The Lucky Few of Waterloo: Does the Perimeter Institute deserve $50M Times Two
There is chatter (here is more) suggesting that the $50M from the Conservative federal government (over 5 years) and the additional $50M (also over 5 years) from the Ontario Liberal Government to the Perimeter Institute is based more on politics than on scientific merit. These funding announcements emerge just a few weeks after the news that Neil Turok, Director of the Perimeter Institute, joined the Science, Technology and Innovation Council which advises the government on science policy. The chatter resonates with other statements that scientists from Western Canada get more than their fair share, that scientists from Toronto are discriminated against in funding decisions, and that Quebec scientists get funding just to allay separatist agitations. The key difference is that scientists outside of Perimeter must compete for funds through the Tri-council granting process which, at least in principle (but not in practice for mathematics), provides accountability and selects for scientific success.
The peer review system leverages the expertise of leading scientists to assess proposals for research investment by the government. When it works well, the process is trusted by the community of scientists to be based on scientific merit. A trusted peer review process is the ecosystem in which scientific creativity and excellence flourish. When the selection of scientific investments is perceived to be based upon factors other than scientific merit, the entire system is destabilized. The goals of research funding will not be met if the distribution system provokes poisonous comments against fellow scientists. The politicization of research funding and the ensuing unscientific conversations inside the community of scientists distract us from our agenda to advance the basic understanding of everything.
Scientific research investments selected by scientists through effective peer review are strategically superior and less risky than research investments made by politicians.
Consider the numbers:
- The annual amount for 2009-10 Discovery Grants funding for biology, chemistry, physics, mathematics, computer science, all types of engineering,....was 64 Million dollars distributed over around 2000 researchers. The average individual grant amount was $33K.

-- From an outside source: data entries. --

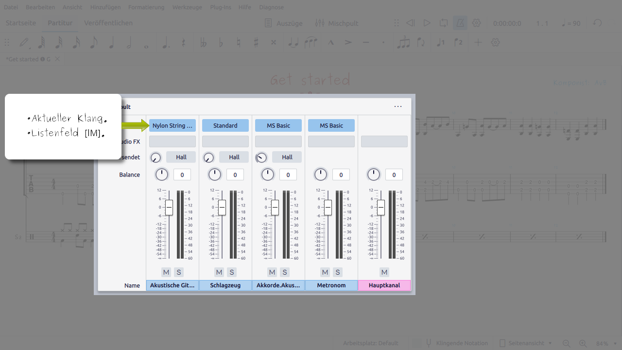Click the Play button in the playback toolbar
The width and height of the screenshot is (622, 350).
[427, 23]
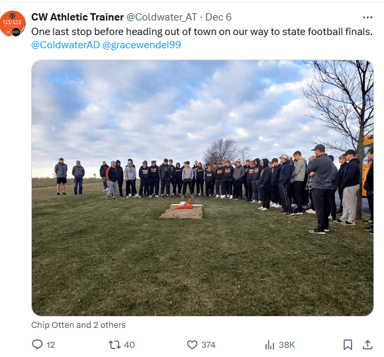Image resolution: width=384 pixels, height=357 pixels.
Task: Click the CW Athletic Trainer profile avatar
Action: [13, 24]
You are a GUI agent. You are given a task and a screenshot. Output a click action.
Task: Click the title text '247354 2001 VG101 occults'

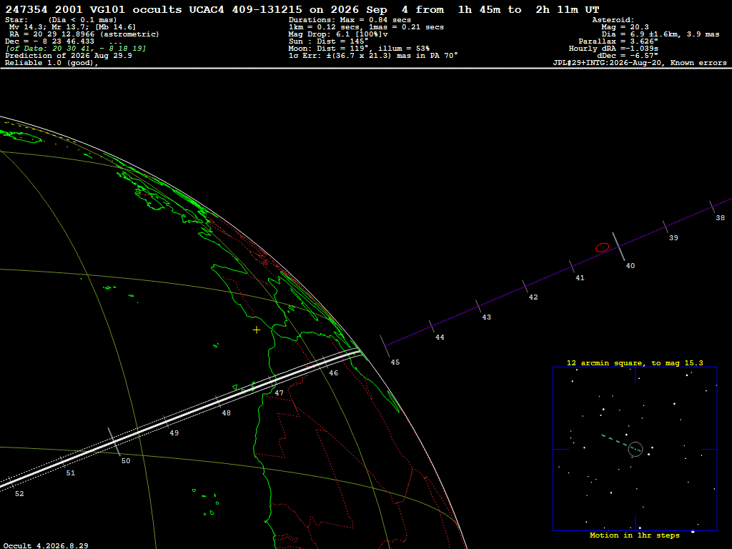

- In 2009-10, the Perimeter Institute had 12 Faculty, 12 Associate Faculty, 47 postdoctoral fellows, and 25 PhD students. The planned 100 million dollar investment over five years yields 20 million dollars per year. Let's imagine PI has 50 principal investigators. This averages to an individual grant amount of $ 400K ~ 12 X $ 33K. (Keep in mind that Perimeter Institute faculty also have Discovery Grants, that we are making underestimates, and that PI has other substantial recent investments.)

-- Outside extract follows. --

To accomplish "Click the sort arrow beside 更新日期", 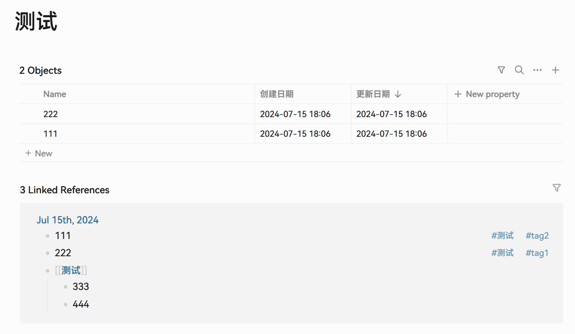I will [398, 94].
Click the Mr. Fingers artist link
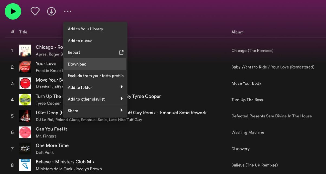 pos(46,136)
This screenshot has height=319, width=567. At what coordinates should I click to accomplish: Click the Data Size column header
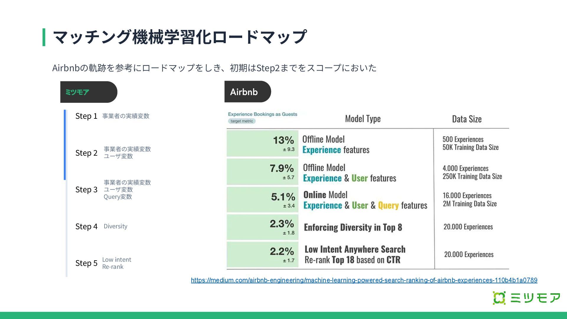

Canadians should insist on an accountable distribution system of government investments in research. We should demand an effective peer review process in the distribution of all research and development investments made by the government, even those funds distributed outside the Tri-council umbrella like the allocations for Perimeter and the $4.7 Billion in SR&ED tax breaks. The Perimeter Institute might merit these investments but the scientific innovation system in Canada is threatened by earmarked research investments chosen without peer review.